His goal in this analysis was to discern if you could reverse engineer the best possible TEDTalk based on three things: the topic, delivery, and the visuals. This included things like the words most commonly used in highly rated talks, the colors people wore during their talks, if the speakers had glasses or not, the length of the talks, etc, etc.
First of all, the topic you speak on is highly important for whether your talk will be successful or not. Success in this case was ranked based on comments, favorites, and shares. For instance, "you" "happiness" "brain" "French" and "coffee" were the words most often repeated between top talks. Wernicke therefor concludes that if you were to present a talk on those five things, it would be a real winner.
Additionally, he advises that if you want to have a popular TEDTalk, you should speak for the maximum amount of time you're allowed. Typically TEDTalks are quite short, but the most favorited talks tend to be longer in length in most of the categories that the website divides them into: except if you want a talk highly ranked as beautiful, funny, or ingenious.
On the visual side of the presentation, if you want to have a successful talk, statistics on the visuals of the presenter suggest that you should have longer than average hair, wear glasses, and be slightly more dressed up than the average presenter.
Tying into that, Wernicke suggests that "setting the mood" on stage through color highly correlates with the rankings of talks in different categories. Blues, grays, and often greens are favored in most categories, unless you're trying to be persuasive, in which case red is the top color.
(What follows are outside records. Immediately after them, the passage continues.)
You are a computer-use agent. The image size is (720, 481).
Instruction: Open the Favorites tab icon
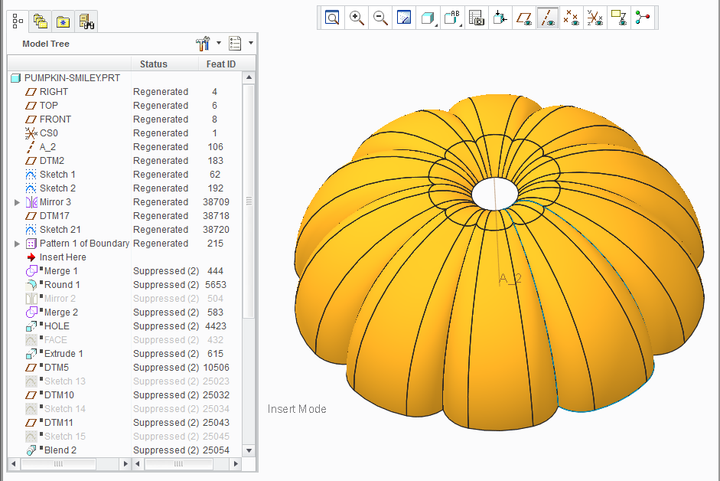pyautogui.click(x=63, y=21)
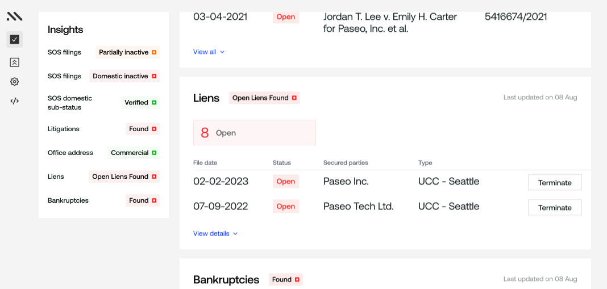
Task: Click red indicator on Open Liens Found header badge
Action: click(294, 98)
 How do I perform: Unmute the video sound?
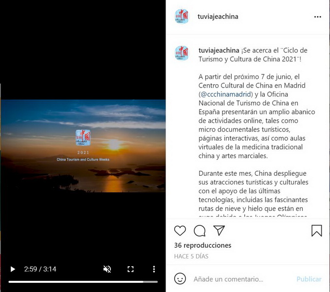pos(107,269)
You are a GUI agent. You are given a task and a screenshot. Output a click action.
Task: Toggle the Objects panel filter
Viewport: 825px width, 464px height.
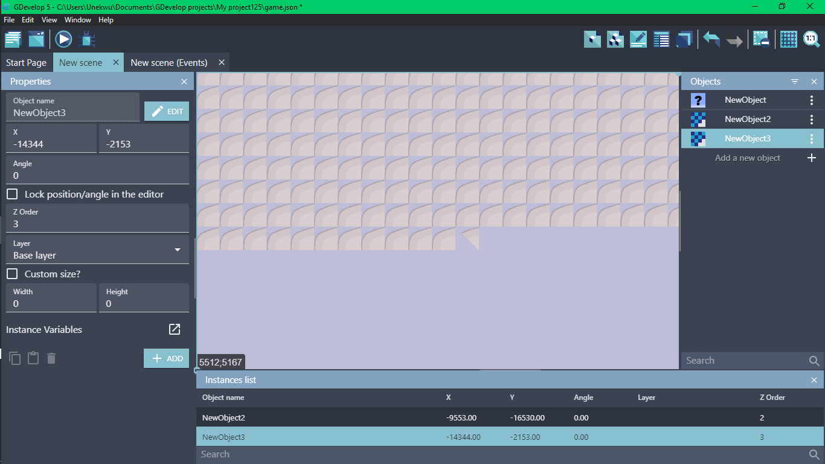pyautogui.click(x=794, y=81)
Obviously, this kind of analysis is pretty bogus. Sure, length and topic certainly relate to the popularity of a talk, but do you really think the color someone wears matters significantly? From the title (and the lack of description of his methods) I'm almost certain all of these "statistics" are made up, but that's not why I wanted to discuss this TEDTalk. What struck me when I watched this video was how ludicrous it seemed to scour a database, pull bits and pieces of information from it, and compile it into a cohesive measure of an output (ie success, in this case). There are so many more reasons that influence why a TEDTalk is successful, or isn't, that aren't accounted for in this "study".
Translating that to science, I put it into the context of hypothesis driven research. We begin a project by asking a question. We set out to test the possible answers to that question, using statistics to guide the design of the experiment and tell us if we were successful in answering it. What we can't do is gather data willy-nilly, sit down and pull bits and pieces together until it tells us a story that we think we want to hear! Some of the best scientific inventions have been accidents, so I'm not saying exploration, creativity and invention don't have a place in the lab, because I really believe they do. But when it comes time to actually answer an important question, we have a responsibility to do it the right way and not make ridiculous inferences.
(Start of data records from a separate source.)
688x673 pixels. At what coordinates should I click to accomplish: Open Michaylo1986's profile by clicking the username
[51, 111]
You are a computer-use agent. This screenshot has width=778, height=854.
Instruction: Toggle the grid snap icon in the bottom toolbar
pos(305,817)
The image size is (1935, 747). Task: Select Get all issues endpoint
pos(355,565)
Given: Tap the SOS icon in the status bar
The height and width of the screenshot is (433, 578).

You don't have to wear a blue shirt, glasses, and give an 18 minute long talk on "making your brain happy with French coffee" to have a successful TEDTalk. Hopefully it's equally obvious that you can't jump to conclusions about the cause of an outcome in science.
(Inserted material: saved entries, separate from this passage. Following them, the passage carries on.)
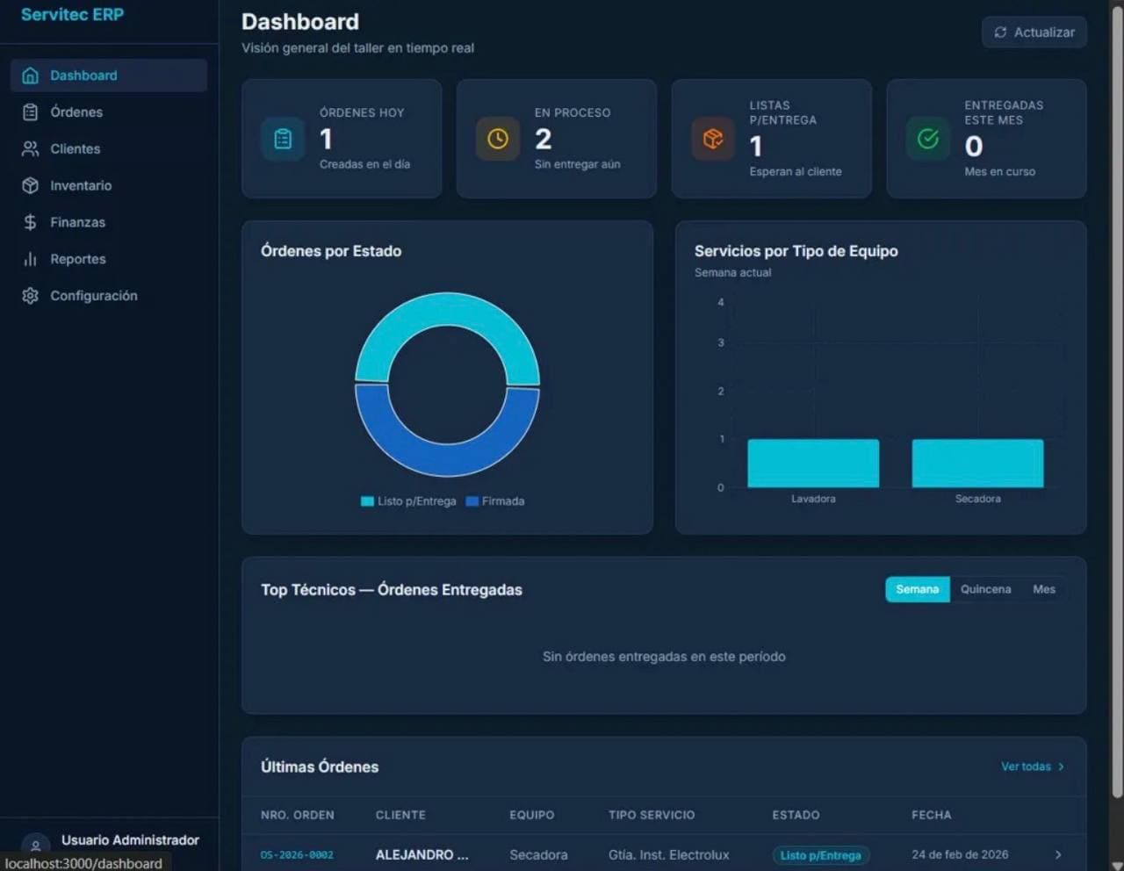Viewport: 1124px width, 871px height.
Task: Select the Semana period toggle
Action: [917, 589]
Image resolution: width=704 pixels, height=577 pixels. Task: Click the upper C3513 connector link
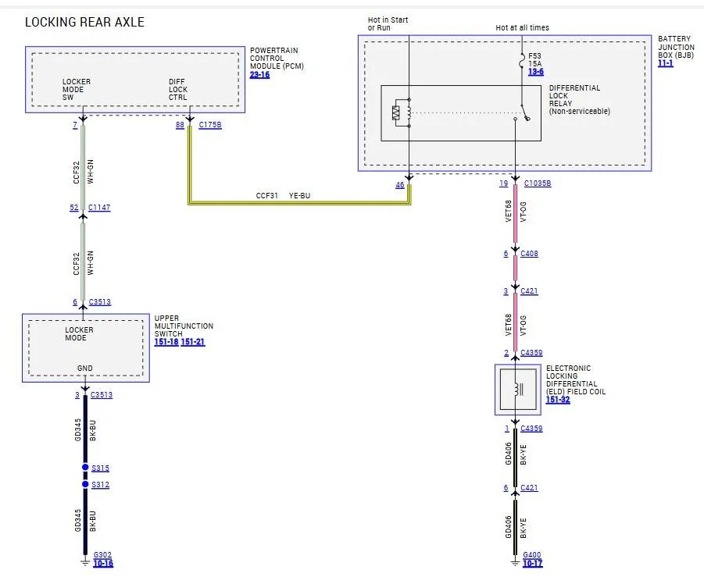[x=100, y=302]
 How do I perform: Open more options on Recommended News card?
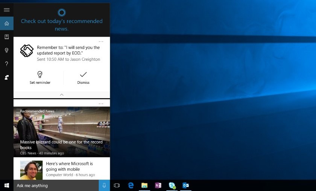pos(101,104)
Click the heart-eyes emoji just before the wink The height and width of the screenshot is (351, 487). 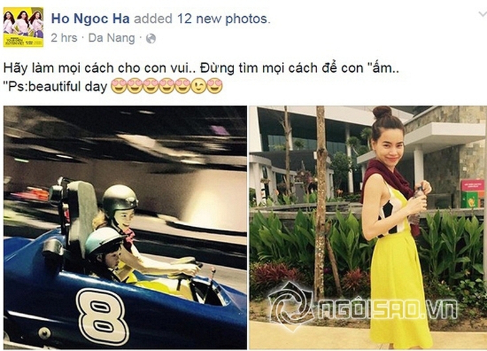182,86
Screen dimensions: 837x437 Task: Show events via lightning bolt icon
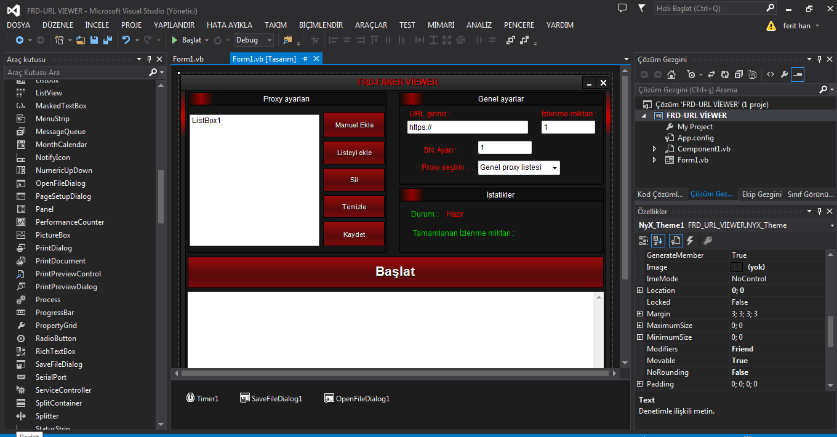690,241
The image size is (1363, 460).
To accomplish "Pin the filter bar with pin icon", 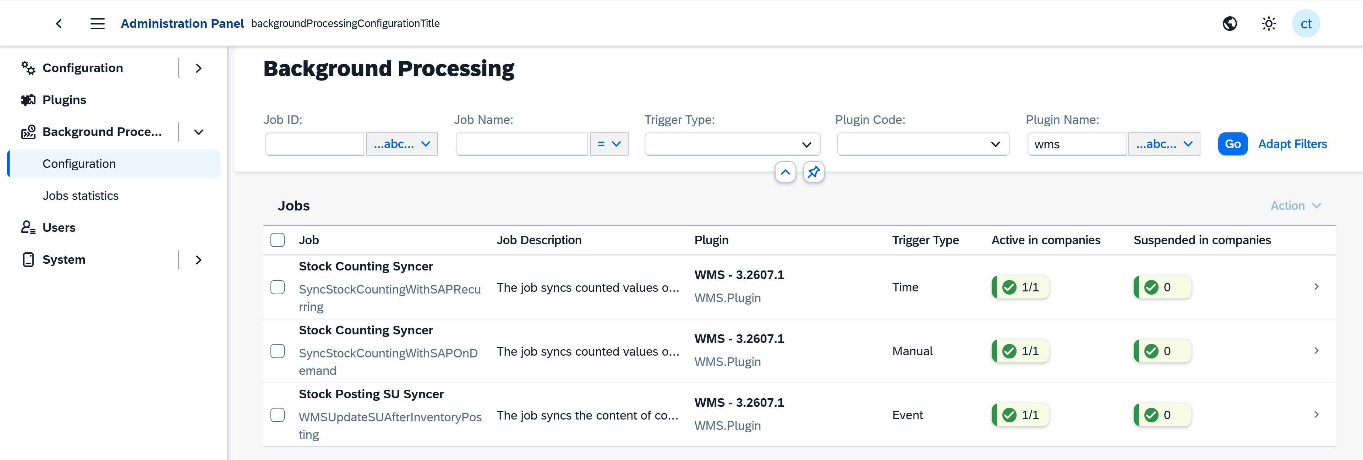I will [x=813, y=172].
I wonder if he's related to the dude who characterize the Wernicke's area? Anyways...
ReplyDeleteI always wonder what makes a presentation good from bad. Is there a formula for good presentation? But I agree, there is definitely a lot of confounding variables here. I think what he should have done was control for the reputation of the speaker: i.e. what institution they work for (Harvard compared to other schools), how many degrees do they have, how many books they have published, etc? I think if he had done that, this "study" would have been very interesting. But I have heard anecdotally that red is an appealing color for most people and it exudes "power". So maybe there is something there? But essentially, he should have controlled for these variables that I have mentioned. I should watch this TED talk at some point. Thanks for the recommendation.
I wonder if I could reverse-engineer a successful dissertation...
ReplyDeleteIn a way, this reminds me of the dreaded grant writing process, where we try to guess what the NIH or other money-granting institution will want to hear. We try to use the right buzz words and make our proposal exude relevance. For the most part, I think we all have good intentions and fully believe in the importance of our research, but there are times when I think we begin to lose focus and cater too much to what these institutions want (much like one might "cater" to the TED community).
I also enjoyed what you wrote about the research design process. We can be more successful scientists if we methodically test our hypotheses instead of working backwards from the results. Nice post, Emily!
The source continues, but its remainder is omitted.